**YOUR GOAL:** Transcribe every record exactly.

Saved entries:
== Segment start ==

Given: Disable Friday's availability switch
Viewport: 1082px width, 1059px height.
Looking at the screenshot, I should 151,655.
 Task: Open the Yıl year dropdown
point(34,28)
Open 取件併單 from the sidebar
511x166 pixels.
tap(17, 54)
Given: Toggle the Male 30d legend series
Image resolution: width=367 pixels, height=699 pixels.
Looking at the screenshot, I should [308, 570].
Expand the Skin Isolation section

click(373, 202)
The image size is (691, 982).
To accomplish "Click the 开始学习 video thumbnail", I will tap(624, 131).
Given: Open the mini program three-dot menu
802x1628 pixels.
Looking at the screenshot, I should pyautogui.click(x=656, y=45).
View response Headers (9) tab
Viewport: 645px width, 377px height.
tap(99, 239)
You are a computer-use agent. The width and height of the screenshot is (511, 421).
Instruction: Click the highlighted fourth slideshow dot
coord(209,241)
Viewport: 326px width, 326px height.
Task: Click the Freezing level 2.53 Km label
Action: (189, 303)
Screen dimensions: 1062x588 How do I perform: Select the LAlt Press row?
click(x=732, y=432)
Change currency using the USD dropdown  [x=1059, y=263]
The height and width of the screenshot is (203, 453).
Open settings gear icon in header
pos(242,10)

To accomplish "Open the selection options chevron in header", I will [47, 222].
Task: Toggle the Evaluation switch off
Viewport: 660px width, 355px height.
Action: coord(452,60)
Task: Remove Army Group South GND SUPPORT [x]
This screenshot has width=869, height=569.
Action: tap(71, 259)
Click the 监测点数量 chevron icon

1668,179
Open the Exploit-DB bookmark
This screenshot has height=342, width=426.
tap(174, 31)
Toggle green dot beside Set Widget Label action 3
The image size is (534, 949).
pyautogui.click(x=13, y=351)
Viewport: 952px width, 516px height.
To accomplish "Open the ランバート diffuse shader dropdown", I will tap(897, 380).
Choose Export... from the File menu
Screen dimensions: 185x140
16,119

== Segment end ==

**OUTPUT BELOW:**
Given: Disable Friday's availability switch
Viewport: 1082px width, 1059px height.
Looking at the screenshot, I should 151,655.
 Task: Open the Yıl year dropdown
point(34,28)
Open 取件併單 from the sidebar
511x166 pixels.
tap(17, 54)
Given: Toggle the Male 30d legend series
Image resolution: width=367 pixels, height=699 pixels.
Looking at the screenshot, I should [308, 570].
Expand the Skin Isolation section

click(373, 202)
The image size is (691, 982).
To accomplish "Click the 开始学习 video thumbnail", I will tap(624, 131).
Given: Open the mini program three-dot menu
802x1628 pixels.
Looking at the screenshot, I should pyautogui.click(x=656, y=45).
View response Headers (9) tab
Viewport: 645px width, 377px height.
tap(99, 239)
You are a computer-use agent. The width and height of the screenshot is (511, 421).
Instruction: Click the highlighted fourth slideshow dot
coord(209,241)
Viewport: 326px width, 326px height.
Task: Click the Freezing level 2.53 Km label
Action: (189, 303)
Screen dimensions: 1062x588 How do I perform: Select the LAlt Press row?
click(x=732, y=432)
Change currency using the USD dropdown  [x=1059, y=263]
The height and width of the screenshot is (203, 453).
Open settings gear icon in header
pos(242,10)

To accomplish "Open the selection options chevron in header", I will [47, 222].
Task: Toggle the Evaluation switch off
Viewport: 660px width, 355px height.
Action: coord(452,60)
Task: Remove Army Group South GND SUPPORT [x]
This screenshot has width=869, height=569.
Action: tap(71, 259)
Click the 监测点数量 chevron icon

1668,179
Open the Exploit-DB bookmark
This screenshot has height=342, width=426.
tap(174, 31)
Toggle green dot beside Set Widget Label action 3
The image size is (534, 949).
pyautogui.click(x=13, y=351)
Viewport: 952px width, 516px height.
To accomplish "Open the ランバート diffuse shader dropdown", I will tap(897, 380).
Choose Export... from the File menu
Screen dimensions: 185x140
16,119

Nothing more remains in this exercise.